Wraz z 1 września rozpoczęła się nowa epoka w historii polskiej oświaty. Zaczęło się wygaszanie gimnazjów, wróciły za to 7 i 8 klasy. Takie zmiany ciągną za sobą też spore skutki – dla uczniów, nauczycieli, szkół, ale też samorządów. Dla tych ostatnich przede wszystkim finansowe. O szczegóły postanowili zapytać magistrat radni Platformy Obywatelskiej.
- To będzie kosztowało nie mało bo z moich wyliczeń około 5 mln zł, z czego subwencja z ministerstwa to 1/5. Czyli koło 4 mln pójdzie z budżetu miasta na dostosowanie szkół – mówi Marek Jerzy Chojnowski, wiceprzewodniczący rady miasta z PO. - Chciałem znaleźć jakieś uzasadnienie dla tego wydatku i nie znalazłem. Mniej miejsc, w gorszych warunkach, gorszy komfort w nauce, wyniki już wcześniej były świetne, nauczyciele będą musieli pracować na kilku etatach.

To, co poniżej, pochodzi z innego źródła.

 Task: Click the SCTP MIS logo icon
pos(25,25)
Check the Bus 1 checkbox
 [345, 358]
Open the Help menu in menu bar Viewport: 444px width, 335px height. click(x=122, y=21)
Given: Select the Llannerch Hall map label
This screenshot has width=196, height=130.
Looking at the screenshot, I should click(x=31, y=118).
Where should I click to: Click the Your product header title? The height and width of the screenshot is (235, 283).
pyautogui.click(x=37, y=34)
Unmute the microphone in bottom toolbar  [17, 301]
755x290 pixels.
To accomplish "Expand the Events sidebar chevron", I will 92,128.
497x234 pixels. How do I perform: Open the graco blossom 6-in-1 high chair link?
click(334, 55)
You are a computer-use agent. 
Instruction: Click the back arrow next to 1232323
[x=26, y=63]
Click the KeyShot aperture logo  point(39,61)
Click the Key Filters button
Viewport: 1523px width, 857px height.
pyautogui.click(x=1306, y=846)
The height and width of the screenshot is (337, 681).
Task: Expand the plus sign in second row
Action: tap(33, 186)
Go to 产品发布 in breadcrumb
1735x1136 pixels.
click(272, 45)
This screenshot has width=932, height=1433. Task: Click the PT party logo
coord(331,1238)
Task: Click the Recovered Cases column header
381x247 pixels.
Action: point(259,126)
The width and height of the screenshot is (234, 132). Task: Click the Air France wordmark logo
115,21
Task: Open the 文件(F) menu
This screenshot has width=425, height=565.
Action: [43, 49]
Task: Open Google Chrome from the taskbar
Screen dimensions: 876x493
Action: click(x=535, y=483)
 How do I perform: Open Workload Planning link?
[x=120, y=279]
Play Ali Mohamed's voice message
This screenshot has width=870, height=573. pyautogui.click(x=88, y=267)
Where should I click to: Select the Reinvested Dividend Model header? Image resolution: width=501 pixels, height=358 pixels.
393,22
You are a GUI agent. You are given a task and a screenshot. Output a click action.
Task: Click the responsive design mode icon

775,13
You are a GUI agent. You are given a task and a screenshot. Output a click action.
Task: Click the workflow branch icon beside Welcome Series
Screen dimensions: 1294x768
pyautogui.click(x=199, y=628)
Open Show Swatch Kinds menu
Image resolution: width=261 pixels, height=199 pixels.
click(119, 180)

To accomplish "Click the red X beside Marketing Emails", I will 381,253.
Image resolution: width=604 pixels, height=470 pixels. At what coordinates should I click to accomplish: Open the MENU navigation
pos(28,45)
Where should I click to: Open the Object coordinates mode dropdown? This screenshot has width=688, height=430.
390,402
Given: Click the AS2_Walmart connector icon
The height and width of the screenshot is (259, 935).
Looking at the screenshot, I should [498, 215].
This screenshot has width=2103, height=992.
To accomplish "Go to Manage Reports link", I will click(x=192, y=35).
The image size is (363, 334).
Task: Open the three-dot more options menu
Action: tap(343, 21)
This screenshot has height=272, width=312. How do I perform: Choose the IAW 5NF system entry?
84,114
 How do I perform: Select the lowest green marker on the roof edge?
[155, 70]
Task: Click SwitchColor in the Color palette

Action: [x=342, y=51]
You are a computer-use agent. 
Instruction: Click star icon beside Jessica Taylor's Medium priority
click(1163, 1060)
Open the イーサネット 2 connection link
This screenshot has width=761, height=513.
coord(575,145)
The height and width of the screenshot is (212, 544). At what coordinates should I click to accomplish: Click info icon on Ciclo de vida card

Radni PO chcą także wiedzieć, czy miasto zamierza się ubiegać o zwrot kosztów reformy od Ministerstwa Edukacji. Przypominają bowiem, że minister Anna Zalewska mówiła o reformie jako o bezkosztowej dla samorządów i deklarowała, że w budżecie państwa są zabezpieczone środki na to, żeby pokryć wszystkie niezbędne wydatki z nią związane.
- Pytamy prezydenta kiedy i o jaką kwotę będzie wnioskował do ministerstwa, żeby nam te środki zwrócili – mówi Maciej Biernacki. - My chcemy wysłać pani minister jasny sygnał, oddajcie nam nasze pieniądze. To są pieniądze białostoczan i nie mają one służyć temu, żeby pani minister przeprowadzała swoje reformy, które niekoniecznie zmierzają w dobrym kierunku.
Przedstawiciele Platformy liczą, że uzyskają odpowiedź na swoje pytania podczas najbliższej sesji, która jest zaplanowana na 25 września. Poza kwestiami finansowymi interesują ich także kwestie organizacyjne, takie jak to, w ilu szkołach panuje dwuzmianowość czy sprawa podręczników dla siódmoklasistów, które podobno są jeszcze niedostępne.